The IRS has moved to plug a potential loophole created when Congress changed the law in the Tax Cuts and Jobs Act (TCJA) to allow an electing small business trust (ESBT) to have a nonresident alien (NRA) potential current beneficiary (PCB). In proposed regulations REG-117062-18 the IRS provides that if such an NRA would be treated as the owner of trust corpus under the grantor trust rules for such a trust, the grantor will not be treated as the owner of the S corporation portion of the ESBT.
In the preamble to the proposed regulations, the IRS points out that the committee reports related to the TCJA had stated that allowing NRAs to be PCBs of ESBTs did not pose a risk that the S corporation income would not be subject to U.S. tax, since tax is imposed on the trust and not the beneficiary for S corporation income when shares are held by an ESBT.
However, previously the IRS had taken the position that the grantor trust rules overrode the ESBT rules. So if a trust elected ESBT status that was fully or partially a grantor trust, the deemed owner under the grantor trust rules would be treated as the owner of some or all of the S corporation shares and subject to tax on such income. Now that an NRA can be a PCB of a electing small business trust, it is possible under a number of scenarios that the S corporation income could escape U.S. taxation if that treatment were permitted to continue.

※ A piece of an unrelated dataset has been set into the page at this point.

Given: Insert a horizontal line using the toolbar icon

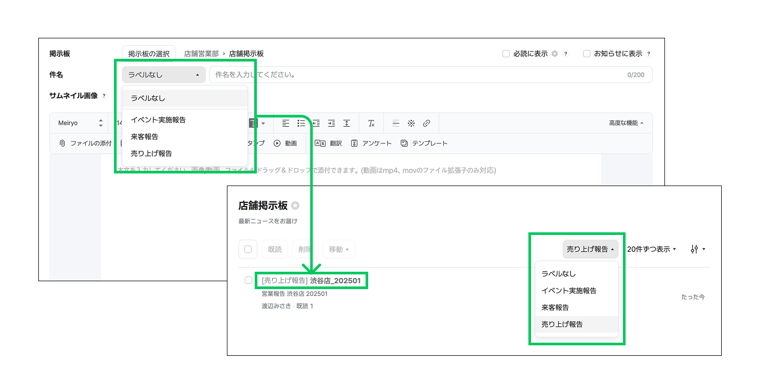Looking at the screenshot, I should [396, 123].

To prevent this from happening, the IRS is proposing to add the following to Reg. §1.641(c)-1(b). In Proposed Reg. §1.641(c)-1(b)(1)(ii) the IRS provides that, in such a case, “the items of income, deduction, and credit from that grantor portion must be reallocated from the grantor portion to the S portion … of the ESBT.” In that case, the trust would pay tax directly on the income from the S corporation.
Example 6 is added at Proposed Reg. §1.641(c)-1(l)(6) to illustrate the application of this provision:
Example 6: NRA as potential current beneficiary. Domestic Trust (DT) has a valid ESBT election in effect. DT owns S corporation stock. The S corporation owns U.S. and foreign assets. The foreign assets produce foreign source income. B, an NRA, is the grantor and the only trust beneficiary and potential current beneficiary of DT. B is not a resident of a country with which the United States has an income tax treaty. Under section 677(a), B is treated as the owner of DT because, under the trust documents, income and corpus may be distributed only to B during B’s lifetime. Paragraph (b)(2)(ii) of this section requires that the S corporation income of the ESBT that otherwise would have been allocated to B under the grantor trust rules must be reallocated from B’s grantor portion to the S portion of DT. In this example, the S portion of DT is treated as including the grantor portion of the ESBT, and thus all of DT’s income from the S corporation is taxable to DT.
The regulations are proposed to apply to all ESBTs after December 31, 2017.